(Saved entries)
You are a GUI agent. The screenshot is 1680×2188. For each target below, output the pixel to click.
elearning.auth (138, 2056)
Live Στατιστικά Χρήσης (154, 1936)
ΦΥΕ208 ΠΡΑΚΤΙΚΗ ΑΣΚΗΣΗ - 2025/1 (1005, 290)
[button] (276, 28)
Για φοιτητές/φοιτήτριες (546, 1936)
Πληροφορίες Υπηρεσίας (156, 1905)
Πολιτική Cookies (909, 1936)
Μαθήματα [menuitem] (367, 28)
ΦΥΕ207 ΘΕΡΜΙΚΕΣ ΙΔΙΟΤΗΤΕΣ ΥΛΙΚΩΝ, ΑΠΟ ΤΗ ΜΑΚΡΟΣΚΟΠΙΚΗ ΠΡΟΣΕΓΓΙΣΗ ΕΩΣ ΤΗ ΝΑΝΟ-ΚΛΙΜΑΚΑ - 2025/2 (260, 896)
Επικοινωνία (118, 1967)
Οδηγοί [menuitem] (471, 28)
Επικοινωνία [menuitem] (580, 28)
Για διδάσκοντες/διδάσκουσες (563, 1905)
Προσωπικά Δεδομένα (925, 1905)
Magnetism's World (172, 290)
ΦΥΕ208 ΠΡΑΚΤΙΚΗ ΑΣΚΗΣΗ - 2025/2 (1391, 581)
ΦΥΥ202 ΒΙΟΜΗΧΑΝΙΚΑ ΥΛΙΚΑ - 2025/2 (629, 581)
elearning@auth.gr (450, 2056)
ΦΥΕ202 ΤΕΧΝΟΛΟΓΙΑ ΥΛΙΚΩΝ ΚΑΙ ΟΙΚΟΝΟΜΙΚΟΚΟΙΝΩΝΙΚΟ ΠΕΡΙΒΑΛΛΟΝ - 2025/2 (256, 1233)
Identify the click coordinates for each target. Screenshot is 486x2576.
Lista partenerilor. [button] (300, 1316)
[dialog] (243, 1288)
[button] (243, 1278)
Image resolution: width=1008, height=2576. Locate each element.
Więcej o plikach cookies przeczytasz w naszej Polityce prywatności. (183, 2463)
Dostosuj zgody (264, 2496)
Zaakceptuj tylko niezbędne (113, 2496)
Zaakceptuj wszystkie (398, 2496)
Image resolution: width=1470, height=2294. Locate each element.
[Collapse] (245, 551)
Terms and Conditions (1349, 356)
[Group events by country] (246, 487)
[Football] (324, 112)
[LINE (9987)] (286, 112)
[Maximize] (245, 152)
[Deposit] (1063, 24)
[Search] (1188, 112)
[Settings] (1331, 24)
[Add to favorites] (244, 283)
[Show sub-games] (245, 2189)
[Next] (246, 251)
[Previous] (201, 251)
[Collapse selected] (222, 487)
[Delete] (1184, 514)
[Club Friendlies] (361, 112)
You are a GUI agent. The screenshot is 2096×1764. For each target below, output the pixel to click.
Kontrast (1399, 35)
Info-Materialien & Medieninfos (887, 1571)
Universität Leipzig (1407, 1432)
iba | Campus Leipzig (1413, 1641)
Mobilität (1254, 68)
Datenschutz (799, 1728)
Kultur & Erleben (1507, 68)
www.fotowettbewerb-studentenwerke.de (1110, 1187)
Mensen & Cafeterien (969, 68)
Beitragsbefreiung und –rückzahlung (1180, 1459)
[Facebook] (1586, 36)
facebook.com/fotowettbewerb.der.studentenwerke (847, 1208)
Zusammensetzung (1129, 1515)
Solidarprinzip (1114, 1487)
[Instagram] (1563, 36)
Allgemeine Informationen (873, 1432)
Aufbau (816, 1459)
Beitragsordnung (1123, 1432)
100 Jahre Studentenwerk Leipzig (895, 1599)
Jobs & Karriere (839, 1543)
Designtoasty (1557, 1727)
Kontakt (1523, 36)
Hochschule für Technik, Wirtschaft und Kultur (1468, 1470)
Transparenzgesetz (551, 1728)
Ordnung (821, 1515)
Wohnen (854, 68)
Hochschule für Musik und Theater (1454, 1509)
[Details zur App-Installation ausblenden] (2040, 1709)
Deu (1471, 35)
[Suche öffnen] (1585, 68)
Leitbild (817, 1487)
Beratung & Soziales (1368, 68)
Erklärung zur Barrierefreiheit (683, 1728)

AIM OF THE EXERCISE
From the data above, reproduce word for word the lines running from the line with "Οδηγοί [menuitem] (471, 28)" to the line with "elearning@auth.gr (450, 2056)", ends included.

EXERCISE RESPONSE
Οδηγοί [menuitem] (471, 28)
Επικοινωνία [menuitem] (580, 28)
Για διδάσκοντες/διδάσκουσες (563, 1905)
Προσωπικά Δεδομένα (925, 1905)
Magnetism's World (172, 290)
ΦΥΕ208 ΠΡΑΚΤΙΚΗ ΑΣΚΗΣΗ - 2025/2 (1391, 581)
ΦΥΥ202 ΒΙΟΜΗΧΑΝΙΚΑ ΥΛΙΚΑ - 2025/2 (629, 581)
elearning@auth.gr (450, 2056)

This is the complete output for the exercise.